Unveiling Downstream Performance Scaling of LLMs: A Clustering-Based Perspective

(Chengyin Xu, Kaiyuan Chen, Xiao Li, Ke Shen, Chenggang Li)

The rapid advancements in computing dramatically increase the scale and cost of training Large Language Models (LLMs). Accurately predicting downstream task performance prior to model training is crucial for efficient resource allocation, yet remains challenging due to two primary constraints: (1) the "emergence phenomenon", wherein downstream performance metrics become meaningful only after extensive training, which limits the ability to use smaller models for prediction; (2) Uneven task difficulty distributions and the absence of consistent scaling laws, resulting in substantial metric variability. Existing performance prediction methods suffer from limited accuracy and reliability, thereby impeding the assessment of potential LLM capabilities. To address these challenges, we propose a Clustering-On-Difficulty (COD) downstream performance prediction framework. COD first constructs a predictable support subset by clustering tasks based on difficulty features, strategically excluding non-emergent and non-scalable clusters. The scores on the selected subset serve as effective intermediate predictors of downstream performance on the full evaluation set. With theoretical support, we derive a mapping function that transforms performance metrics from the predictable subset to the full evaluation set, thereby ensuring accurate extrapolation of LLM downstream performance. The proposed method has been applied to predict performance scaling for a 70B LLM, providing actionable insights for training resource allocation and assisting in monitoring the training process. Notably, COD achieves remarkable predictive accuracy on the 70B LLM by leveraging an ensemble of small models, demonstrating an absolute mean deviation of 1.36% across eight important LLM evaluation benchmarks.
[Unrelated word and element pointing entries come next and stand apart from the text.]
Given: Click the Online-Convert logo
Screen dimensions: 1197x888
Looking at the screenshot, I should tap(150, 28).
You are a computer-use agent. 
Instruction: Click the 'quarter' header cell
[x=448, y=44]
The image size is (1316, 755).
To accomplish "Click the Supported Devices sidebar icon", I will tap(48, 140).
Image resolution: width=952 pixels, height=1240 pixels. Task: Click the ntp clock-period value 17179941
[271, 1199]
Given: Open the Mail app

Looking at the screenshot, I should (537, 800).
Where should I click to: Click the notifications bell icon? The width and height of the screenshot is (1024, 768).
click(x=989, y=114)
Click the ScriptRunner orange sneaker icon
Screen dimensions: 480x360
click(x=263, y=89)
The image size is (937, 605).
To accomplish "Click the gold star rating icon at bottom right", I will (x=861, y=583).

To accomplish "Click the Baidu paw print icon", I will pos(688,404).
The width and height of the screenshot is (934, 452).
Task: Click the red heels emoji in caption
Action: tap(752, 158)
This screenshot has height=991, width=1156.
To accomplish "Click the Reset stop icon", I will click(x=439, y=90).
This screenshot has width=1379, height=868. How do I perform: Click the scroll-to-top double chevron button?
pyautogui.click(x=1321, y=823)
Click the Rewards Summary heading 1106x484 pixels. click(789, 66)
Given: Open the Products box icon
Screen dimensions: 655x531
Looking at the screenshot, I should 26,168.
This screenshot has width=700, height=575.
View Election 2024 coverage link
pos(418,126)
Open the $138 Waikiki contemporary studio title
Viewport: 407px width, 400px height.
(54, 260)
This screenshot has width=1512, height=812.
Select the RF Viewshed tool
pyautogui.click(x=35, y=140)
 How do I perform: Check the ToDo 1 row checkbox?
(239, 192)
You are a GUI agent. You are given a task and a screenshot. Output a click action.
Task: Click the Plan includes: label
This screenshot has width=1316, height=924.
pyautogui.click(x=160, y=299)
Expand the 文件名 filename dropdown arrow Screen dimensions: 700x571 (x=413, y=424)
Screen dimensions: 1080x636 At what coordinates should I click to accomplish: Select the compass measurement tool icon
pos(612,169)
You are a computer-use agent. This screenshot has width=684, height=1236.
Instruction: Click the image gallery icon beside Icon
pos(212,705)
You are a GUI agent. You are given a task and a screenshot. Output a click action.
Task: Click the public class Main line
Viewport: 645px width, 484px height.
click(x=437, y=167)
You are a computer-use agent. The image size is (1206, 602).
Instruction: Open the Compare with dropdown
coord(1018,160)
Task Scaling Law. 클러스터링으로 난이도가 비슷한 문제들을 묶은 다음 예측이 잘 되는 샘플들을 선택하고 이 샘플들에 대한 예측을 기반으로 벤치마크 전체에 대한 예측을 하는 형태군요.

A task scaling law. The approach starts from clustering problems of similar difficulty, then selecting a subset of samples that can be predicted accurately. The prediction for the entire benchmark is then based on the predictions for this chosen subset.

#scaling-law

Compression Scaling Laws:Unifying Sparsity and Quantization

(Elias Frantar, Utku Evci, Wonpyo Park, Neil Houlsby, Dan Alistarh)

We investigate how different compression techniques -- such as weight and activation quantization, and weight sparsity -- affect the scaling behavior of large language models (LLMs) during pretraining. Building on previous work showing that weight sparsity acts as a constant multiplier on model size in scaling laws, we demonstrate that this "effective parameter" scaling pattern extends to quantization as well. Specifically, we establish that weight-only quantization achieves strong parameter efficiency multipliers, while full quantization of both weights and activations shows diminishing returns at lower bitwidths. Our results suggest that different compression techniques can be unified under a common scaling law framework, enabling principled comparison and combination of these methods.

Quantization과 Sparsity에 대한 Scaling Law. 여기서는 4 bit 정도를 Pareto Frontier로 분석하고 있군요. 그런데 Quantization에 대해서는 학습량도 고려해야 한다는 이야기가 있었죠. (https://arxiv.org/abs/2411.17691)

Scaling law for quantization and sparsity. They identify around 4-bit as the pareto frontier. However, recent research suggests that we should also consider the amount of training for quantization. (https://arxiv.org/abs/2411.17691)

#scaling-law #quantization #sparsity

COSMOS: A Hybrid Adaptive Optimizer for Memory-Efficient Training of LLMs

(Liming Liu, Zhenghao Xu, Zixuan Zhang, Hao Kang, Zichong Li, Chen Liang, Weizhu Chen, Tuo Zhao)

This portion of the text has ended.